* WORK TO BE COMPLETED *
Return verbatim the line containing "Given: Click the blue verified V badge" together with all lines that follow it, through the end of the records.

* DATASET RECORDS *
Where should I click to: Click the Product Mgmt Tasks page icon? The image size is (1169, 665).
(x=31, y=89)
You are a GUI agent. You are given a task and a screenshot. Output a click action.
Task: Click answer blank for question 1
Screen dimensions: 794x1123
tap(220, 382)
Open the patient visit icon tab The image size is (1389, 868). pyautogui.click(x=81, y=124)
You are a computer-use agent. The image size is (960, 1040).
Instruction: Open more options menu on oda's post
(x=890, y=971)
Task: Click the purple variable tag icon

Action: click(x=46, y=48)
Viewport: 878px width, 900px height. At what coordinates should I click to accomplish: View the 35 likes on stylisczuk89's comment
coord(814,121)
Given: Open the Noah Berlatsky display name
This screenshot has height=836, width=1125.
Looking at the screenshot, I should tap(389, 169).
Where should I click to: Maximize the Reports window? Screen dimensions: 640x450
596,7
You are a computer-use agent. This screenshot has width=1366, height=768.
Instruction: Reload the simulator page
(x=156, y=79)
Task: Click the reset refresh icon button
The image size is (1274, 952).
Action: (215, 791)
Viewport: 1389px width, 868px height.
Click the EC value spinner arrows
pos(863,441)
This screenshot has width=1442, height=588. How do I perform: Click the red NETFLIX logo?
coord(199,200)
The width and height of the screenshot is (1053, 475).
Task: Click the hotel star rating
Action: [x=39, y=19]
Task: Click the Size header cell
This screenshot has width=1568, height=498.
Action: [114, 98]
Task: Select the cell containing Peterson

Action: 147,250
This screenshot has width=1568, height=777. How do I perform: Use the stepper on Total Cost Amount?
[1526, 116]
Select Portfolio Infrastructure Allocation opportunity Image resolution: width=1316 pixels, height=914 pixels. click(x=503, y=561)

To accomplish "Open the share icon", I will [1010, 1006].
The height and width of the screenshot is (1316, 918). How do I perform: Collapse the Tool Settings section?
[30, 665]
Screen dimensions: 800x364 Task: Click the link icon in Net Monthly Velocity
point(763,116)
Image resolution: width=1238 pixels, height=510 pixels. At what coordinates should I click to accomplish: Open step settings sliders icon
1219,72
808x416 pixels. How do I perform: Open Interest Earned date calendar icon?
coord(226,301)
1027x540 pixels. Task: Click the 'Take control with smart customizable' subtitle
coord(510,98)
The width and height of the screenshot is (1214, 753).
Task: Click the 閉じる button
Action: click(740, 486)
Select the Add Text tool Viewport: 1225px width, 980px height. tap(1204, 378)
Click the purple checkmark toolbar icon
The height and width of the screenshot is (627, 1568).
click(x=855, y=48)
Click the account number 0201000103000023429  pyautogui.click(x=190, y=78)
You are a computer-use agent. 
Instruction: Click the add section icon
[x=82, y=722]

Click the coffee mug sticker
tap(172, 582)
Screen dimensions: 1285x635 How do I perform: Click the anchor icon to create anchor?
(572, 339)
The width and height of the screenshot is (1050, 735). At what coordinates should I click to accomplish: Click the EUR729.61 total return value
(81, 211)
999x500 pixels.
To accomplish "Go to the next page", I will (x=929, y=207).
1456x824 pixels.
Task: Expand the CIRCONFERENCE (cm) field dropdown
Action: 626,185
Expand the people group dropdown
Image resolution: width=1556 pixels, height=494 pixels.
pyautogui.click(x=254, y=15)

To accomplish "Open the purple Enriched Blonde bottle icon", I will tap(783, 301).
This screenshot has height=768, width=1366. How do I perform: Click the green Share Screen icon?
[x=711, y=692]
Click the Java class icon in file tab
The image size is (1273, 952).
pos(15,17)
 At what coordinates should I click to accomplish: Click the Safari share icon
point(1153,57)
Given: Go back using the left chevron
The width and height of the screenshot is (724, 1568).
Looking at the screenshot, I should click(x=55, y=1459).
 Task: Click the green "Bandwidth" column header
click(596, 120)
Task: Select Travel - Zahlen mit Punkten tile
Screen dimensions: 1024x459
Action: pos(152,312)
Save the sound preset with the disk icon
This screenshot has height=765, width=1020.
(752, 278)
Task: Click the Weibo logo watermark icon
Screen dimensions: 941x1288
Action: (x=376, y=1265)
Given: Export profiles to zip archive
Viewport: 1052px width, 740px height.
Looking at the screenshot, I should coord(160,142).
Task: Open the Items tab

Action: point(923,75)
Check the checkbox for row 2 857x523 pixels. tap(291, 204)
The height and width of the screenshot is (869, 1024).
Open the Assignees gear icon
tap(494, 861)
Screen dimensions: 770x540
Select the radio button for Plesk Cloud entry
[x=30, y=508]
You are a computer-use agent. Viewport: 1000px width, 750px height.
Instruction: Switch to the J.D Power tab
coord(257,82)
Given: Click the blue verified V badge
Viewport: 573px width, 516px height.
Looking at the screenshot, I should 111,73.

* SOLUTION TO THE PROBLEM *
Given: Click the blue verified V badge
Viewport: 573px width, 516px height.
Looking at the screenshot, I should 111,73.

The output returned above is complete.